Creating Iceberg tables

Apache Iceberg is an open, high-performance table format for organizing datasets that can contain petabytes of data. Iceberg can be used to add tables to computing engines, such as Apache Hive and Apache Flink, from which the data can be queried using SQL.

As Iceberg is integrated as a connector to Flink, you can use the table format the same way for SQL Stream Builder (SSB). Both the V1 and V2 version specifics are supported by the Flink connector.For more information, about the version changes, see the Apache Iceberg documentation.

Table 1. SQL feature support for the Iceberg and SSB integration
Feature SSB
Create catalog Supported
Create database Supported
Create table Supported
Alter table Supported
Drop table Supported
Select Supported
Insert into Supported
Insert overwrite Supported
Metadata tables Supported
Rewrite files action Supported
Upsert Technical preview1
Equality delete Not supported
You can use a Hive service that is located on the same cluster as SSB, and you can use a Hive service that is available in a Cloudera Data Warehouse (CDW) cluster.

Using Hive for Iceberg integration

When using the Hive service located on your cluster, you can add it as a catalog on Streaming SQL Console. Before creating the Iceberg table, ensure that you have added Hive as a catalog using the steps described in Adding catalogs documentation.

After setting up Hive for SSB, you can define Iceberg as a connector in the CREATE TABLE statement as the example shows below:
CREATE TABLE ‘ssb’.’ssb_default’.’iceberg_hive’ (
‘column_int’ INT,
‘column_str’ STRING,
) WITH (
‘connector’ = ‘iceberg’,
‘catalog-database’ = ‘test_db’,
‘catalog-type’ = ‘hive’,
‘catalog-name’ = ‘iceberg_hive_catalog’,
‘catalog-table’ = ‘iceberg_hive_table’,
‘ssb-hive-catalog’ = ‘ssb_hive_catalog’
‘engine.hive.enabled’ = ‘true’
)
The following properties are mandatory when using the Iceberg connector:
Property Example Description
catalog-database test_db The Iceberg database name in the backend catalog, uses the current Flink database name by default. It will be created automatically if it does not exist when writing records into the Flink table
catalog-type hive Type of the catalog
catalog-name iceberg_hive_catalog User-specified catalog name. It is required as the connector does not have any default value.
catalog-table iceberg_hive_table Name of the Iceberg table in the backend catalog.
ssb-hive-catalog ssb_hive_catalog The name of the Hive catalog that you have registered in SSB. The configuration can be used when creating Iceberg catalogs as well.
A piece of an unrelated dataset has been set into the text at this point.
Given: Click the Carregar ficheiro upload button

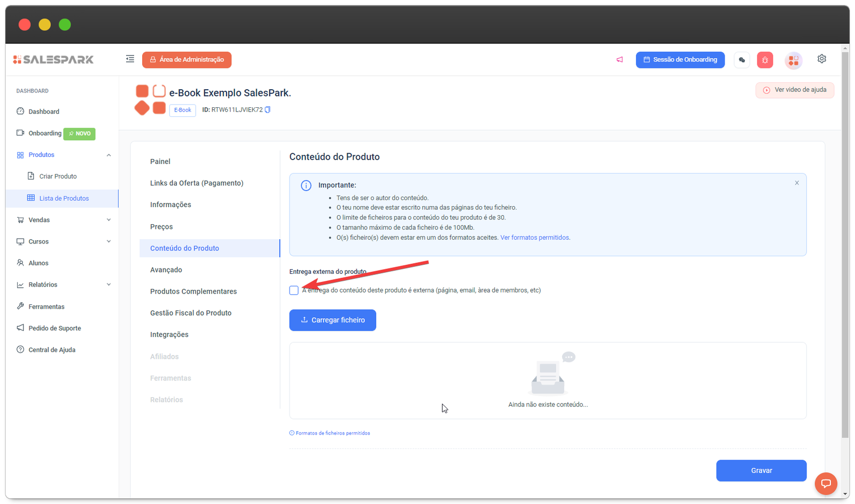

Using the Hive service from Cloudera Data Warehouse (CDW)

Before you begin
  • Ensure that the ssb user has access to the all - database, table policy under the Hadoop SQL service.
  • Create ID Broker mapping for the workload user.
  • Create an Iceberg table using Hue in the Hive virtual warehouse on the CDW cluster.
Steps
  1. Access Cloudera Manager of the CDW environment.
  2. Click Cluster > View Client Configuration URLs > Hive Metastore.
  3. Download the hive-conf tarball.

    The downloaded tarball needs to be uploaded to the manager node of the Flink cluster.

  4. Copy the hive-conf to the manager node of the Flink cluster.
    scp <location>/hive-conf <workload_username>@<manager_node_FQDN>:.
    Password:<your_workload_password>
    
  5. Extract the file under the /tmp directory that is accessible by the ssb user using the following commands:
    mkdir /opt/hive-conf
    cd /opt/hive-conf
    tar -xvf /path/to/hive-conf.tar.gz
    chmod a+x .
    chmod -R a+r .
  6. Access the Streaming SQL Console and create the table using the following example or select Iceberg from the Template drop-down and fill out the required parameters:
    CREATE TABLE my_ssb_table (
        id   INT
    ) WITH (
        'connector' = 'iceberg',
        'catalog-name' = 'internal-use',
        'catalog-database' = 'default',
        'catalog-table' = 'my_iceberg_table',
        'hive-conf-dir' = '/opt/hive-conf'
    );
1 The upsert feature of the Iceberg and SSB integration is in Technical Preview and not ready for production deployment. Cloudera encourages you to explore these features in non-production environments and provide feedback on your experiences through the Cloudera Community Forums.